Poet & Painter – Helen Jagger & Michael Moss – Salar Gallery

 

Salar Gallery Art Exhibition

Helen Jagger reads from Poet & Painter, a limited and signed edition book of work by Michael Moss and Helen Jagger; a two-way conversation over three years between his paintings and her poems.  “Anyone who turns the pages of this art book with poems, or poetry book with art, will grasp the richness of Cornish wildlife and of Cornish art.” (Terence Dooley, Write Outloud).

Michael Moss

Michael was born in Preston in 1948. In his early twenties he emigrated to Australia and later travelled to New Zealand where he held his first exhibition.
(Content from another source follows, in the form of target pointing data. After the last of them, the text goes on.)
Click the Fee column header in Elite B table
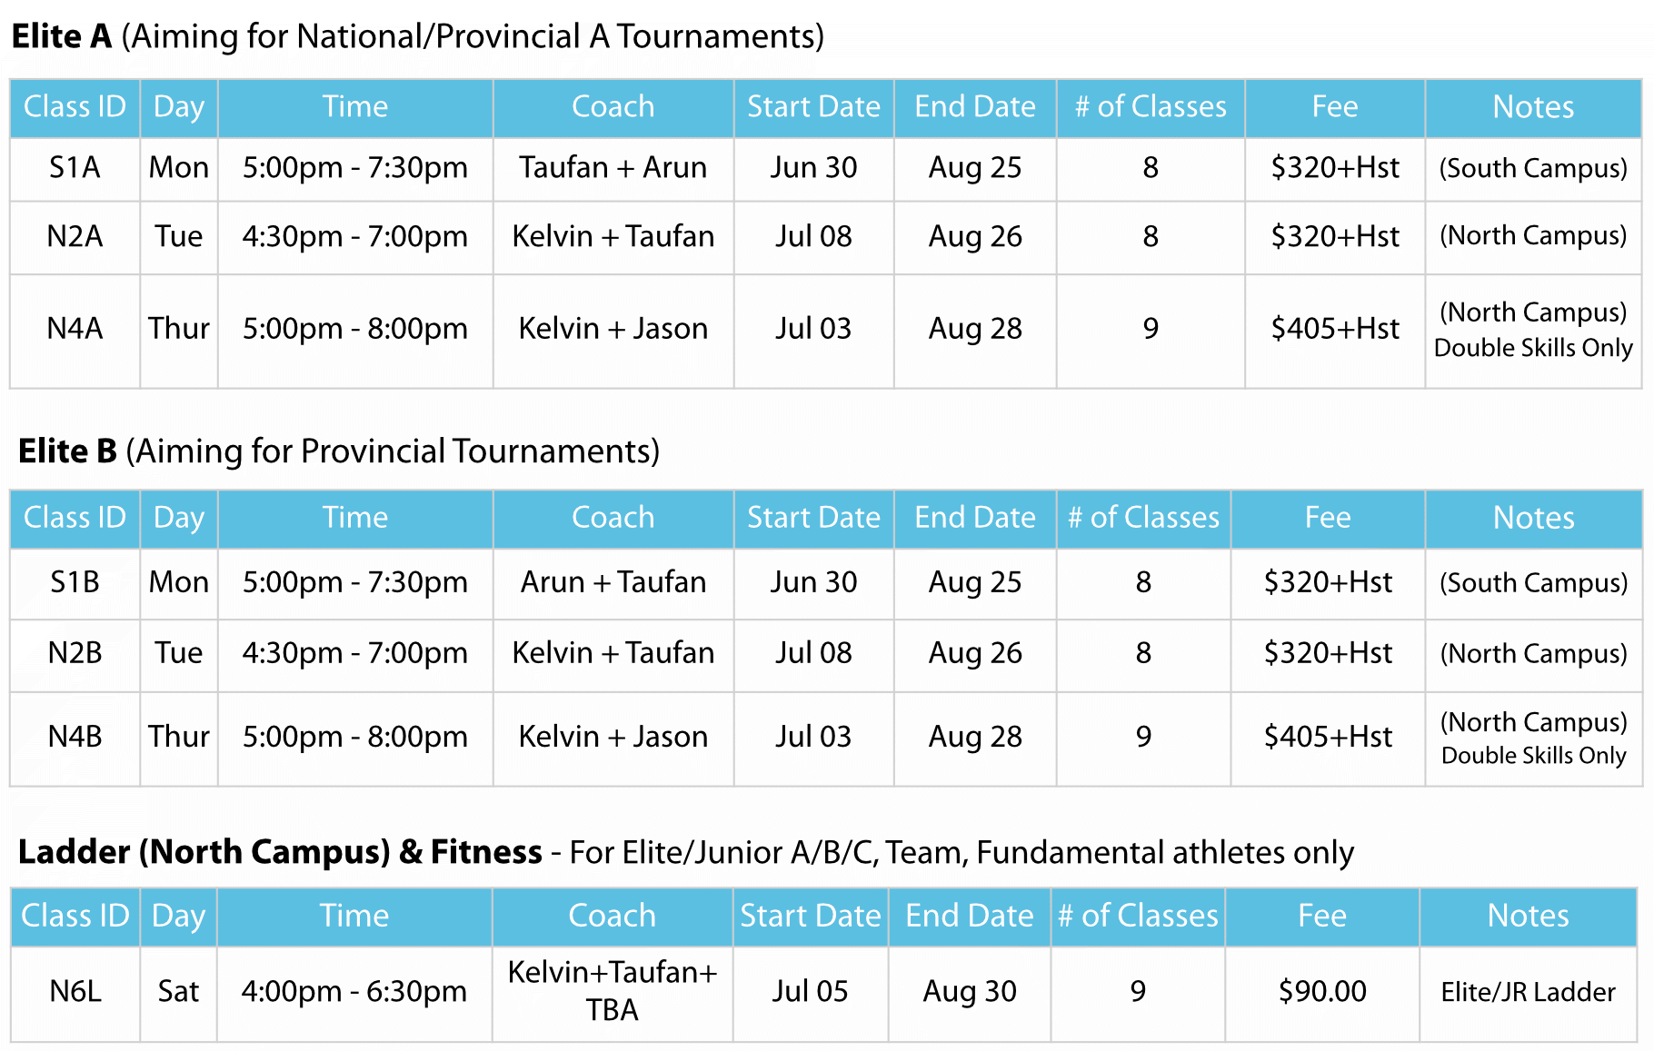 click(1328, 518)
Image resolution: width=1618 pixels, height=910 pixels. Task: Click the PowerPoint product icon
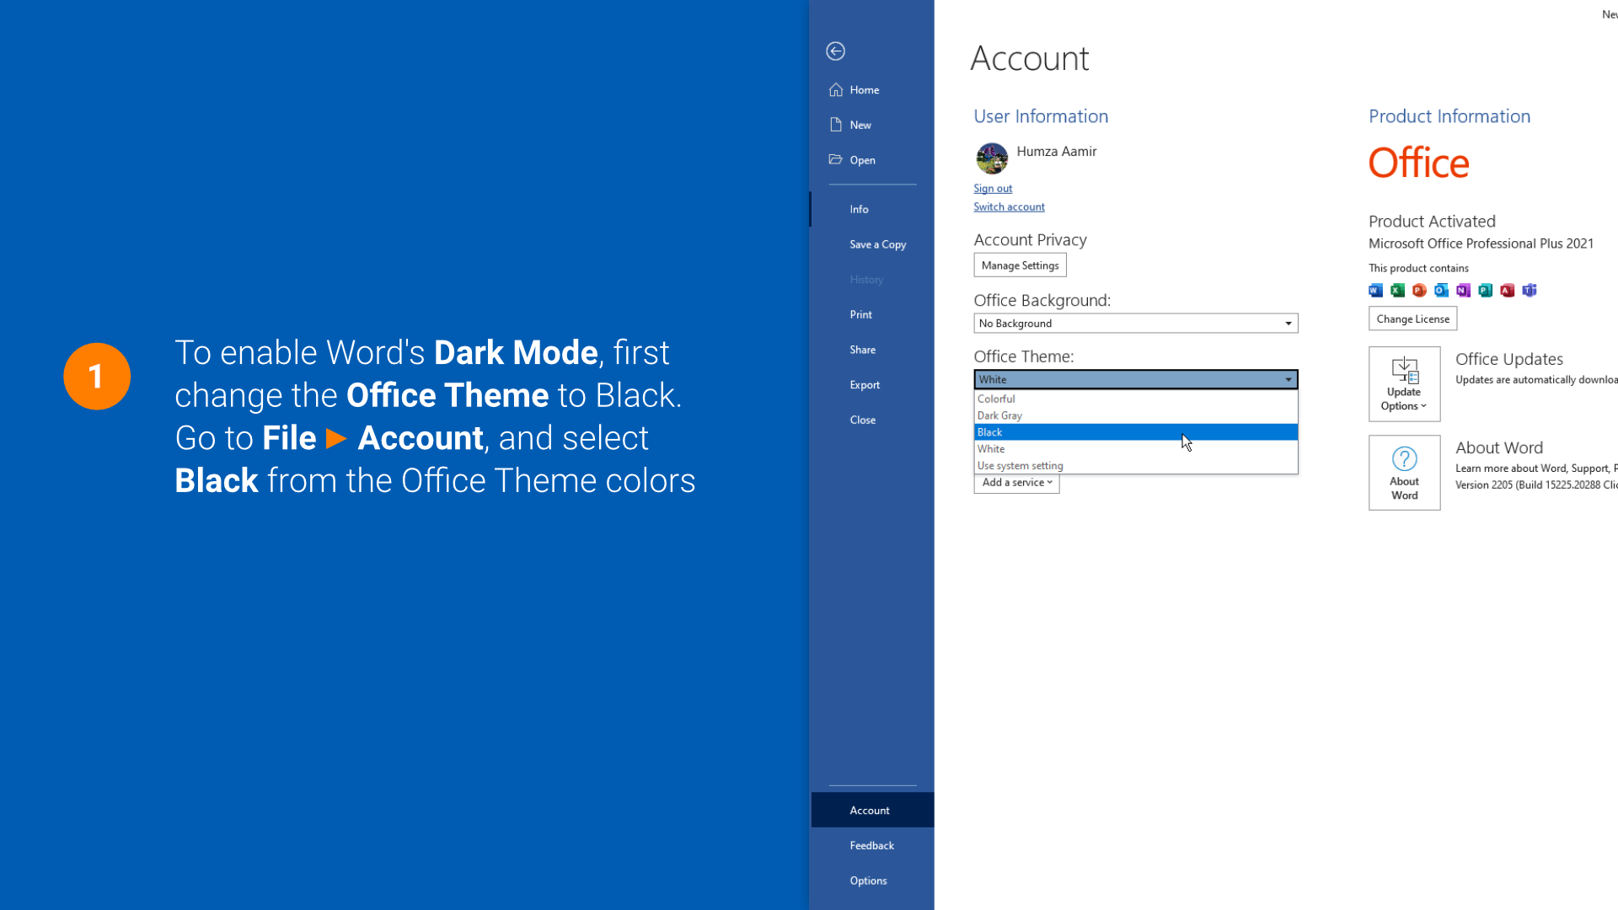click(x=1419, y=291)
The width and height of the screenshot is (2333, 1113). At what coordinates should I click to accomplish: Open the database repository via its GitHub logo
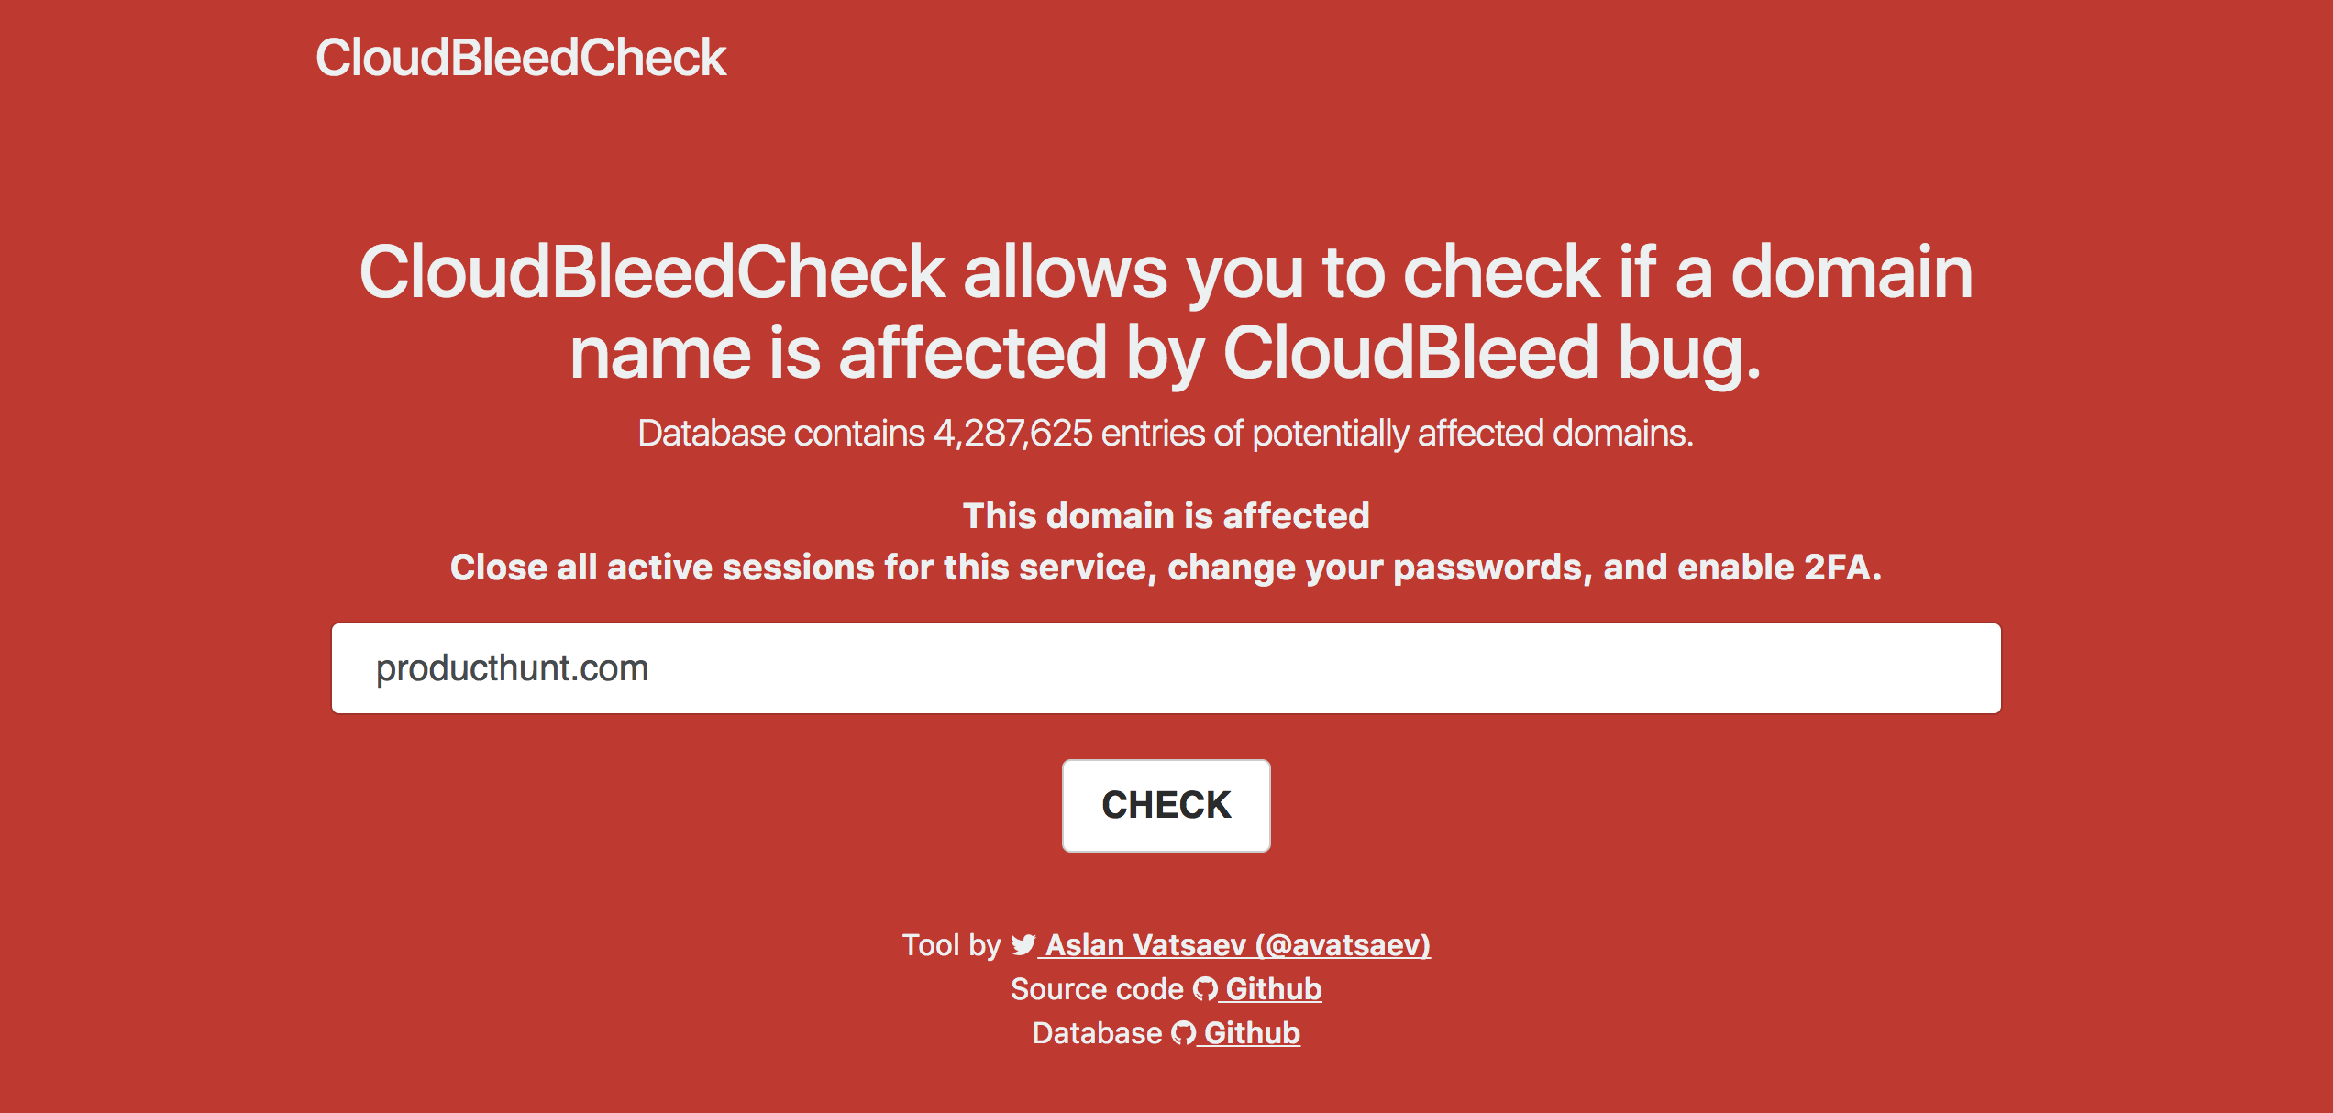click(x=1185, y=1032)
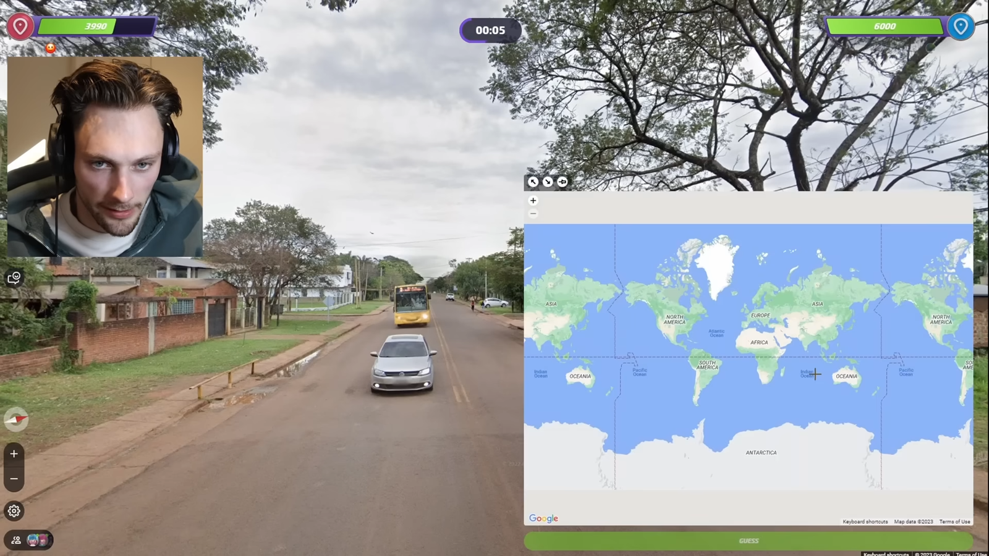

He returned to the UK to attend the Preston and Plymouth Colleges of Art before settling in Cornwall.

In 1984 Michael won the Western Morning News Open Art Competition and in 1991 he was a prize-winner in the Ecco-Goodhousekeeping Open Exhibition. He has exhibited in all 3 South West Opens. In 1996 he won prizes in the Mixed Media and drawing categories of the Society of Artists fro Cornwall competition and in 1997 he was prize-winner in the 1997 Sterts Open Competition. In 1998 he was a double prize-winner in the water-colour and drawing sections in the Society of Artists in Cornwall. In 2006 he won the water-colour prize at Stuart House.

Helen Jagger

Helen Jagger has lived and worked in north Cornwall since 1989. She founded the Indian King Arts Centre with husband Haydn Wood, in 1994, which became the third biggest provider of creative writing courses in the UK, and ran it until 2004.

She facilitates the weekly Indian King Poets writing group, and the Poetry Society’s north Cornwall Poetry Stanza. Her work appears in magazines in the UK, the US and Australia, and has been exhibited at galleries including the Tate St Ives; Porthmeor Studios; the Burton, Bideford; Terre Verte, Altarnun; the Camelford Gallery, and Sterts; in 2015 BBC’s Countryfile featured her work. Over the last 10 years she has worked with other artists on two landscape projects in Cornwall: The Great Trees of Cornwall (for the Poetry Society’s Centenary), and Earth, Wind and Stone.